Ansprechpartner US-amerikanisches Recht: Jonas Laudahn

4. Fazit

Eine Pandemie mit den sich daraus ergebenden Konsequenzen für die Lieferkette wird in Deutschland genauso wie in Frankreich und den USA als Fall von höherer Gewalt anzusehen sein. Eine gesetzliche Definition findet sich indes nur im französischen Recht.

Was gilt, wenn ein Fall von höherer Gewalt vorliegt, ergibt sich primär aus entsprechenden vertraglichen Regelungen. Fehlen vertragliche Klauseln zur höheren Gewalt, gibt es in Frankreich und den USA – anders als in Deutschland – gesetzliche Bestimmungen.
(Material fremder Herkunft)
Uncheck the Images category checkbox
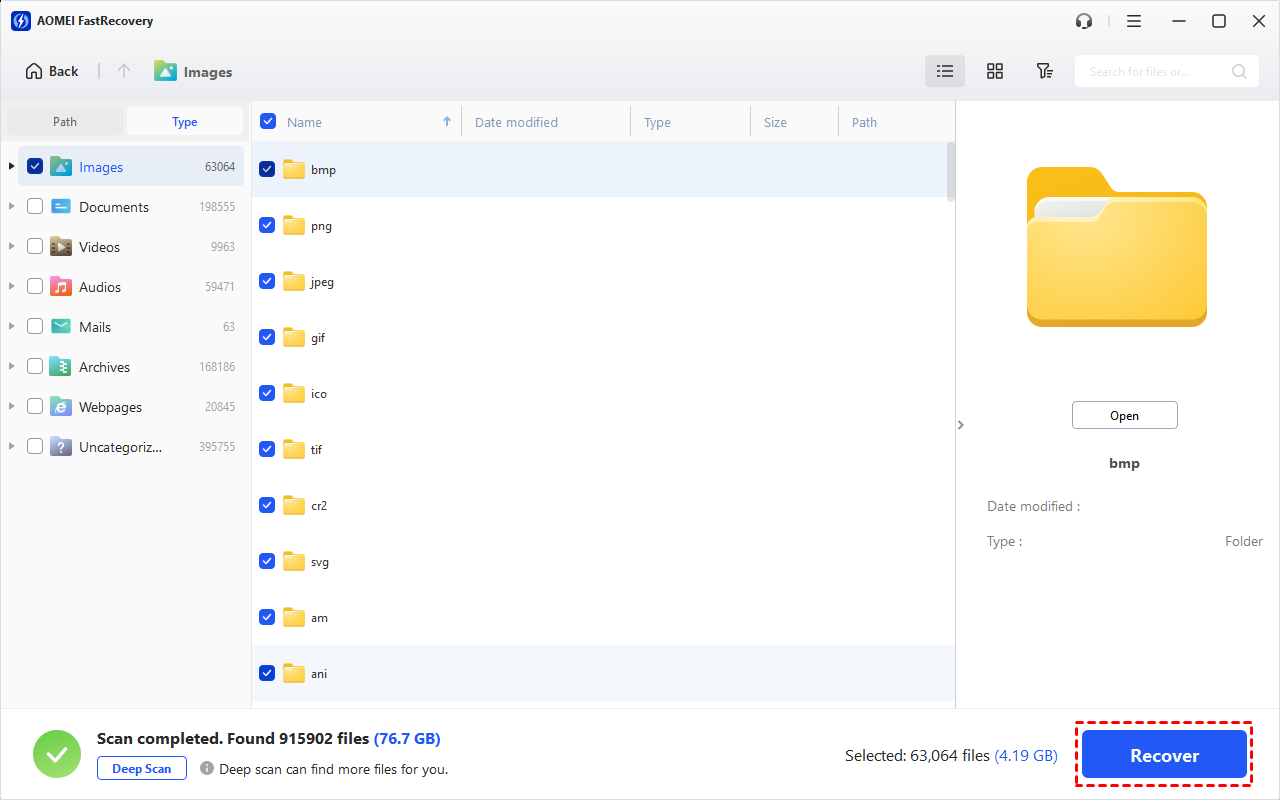The width and height of the screenshot is (1280, 800). [35, 166]
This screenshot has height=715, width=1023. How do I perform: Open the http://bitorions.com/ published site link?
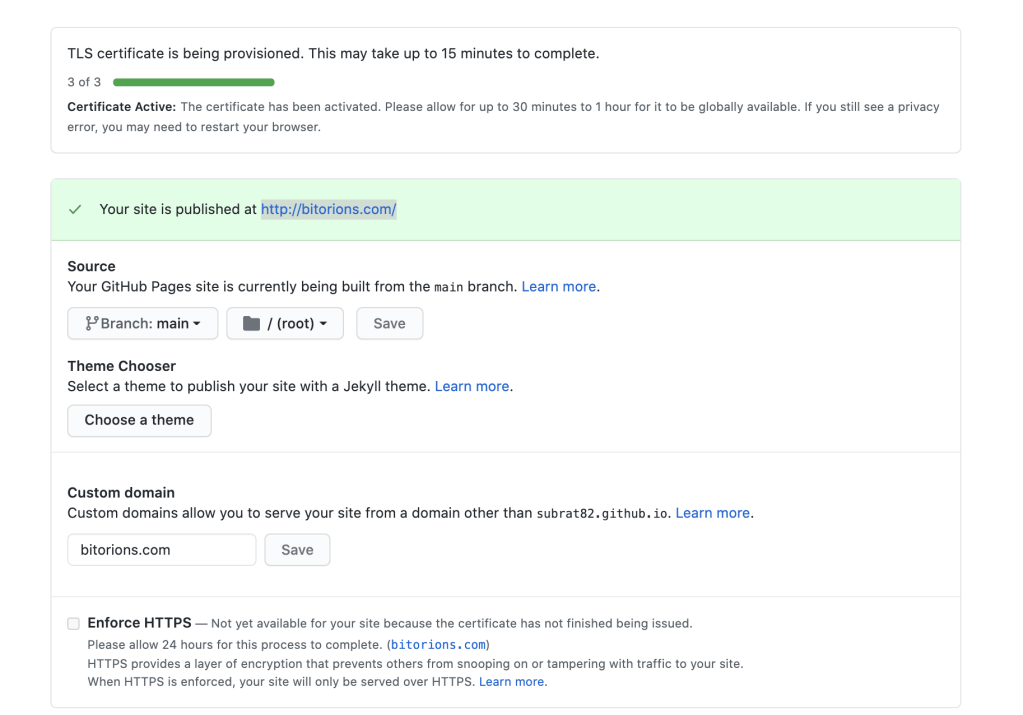coord(328,210)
In allen Rechtsordnungen lässt der unverschuldete Eintritt absolut unvorhersehbarer Ereignisse die Leistungspflicht eines Schuldners zumindest zeitweise entfallen, ohne dass der andere Vertragspartner Schadensersatzansprüche geltend machen könnte. Die Unterschiede liegen im Detail.

Auf höhere Gewalt kann sich sicher niemand berufen, der ab Anfang März 2020 eine vertragliche Beziehung eingegangen ist. Ab diesem Zeitpunkt war die Pandemie in Deutschland, Frankreich und in den USA vorhersehbar.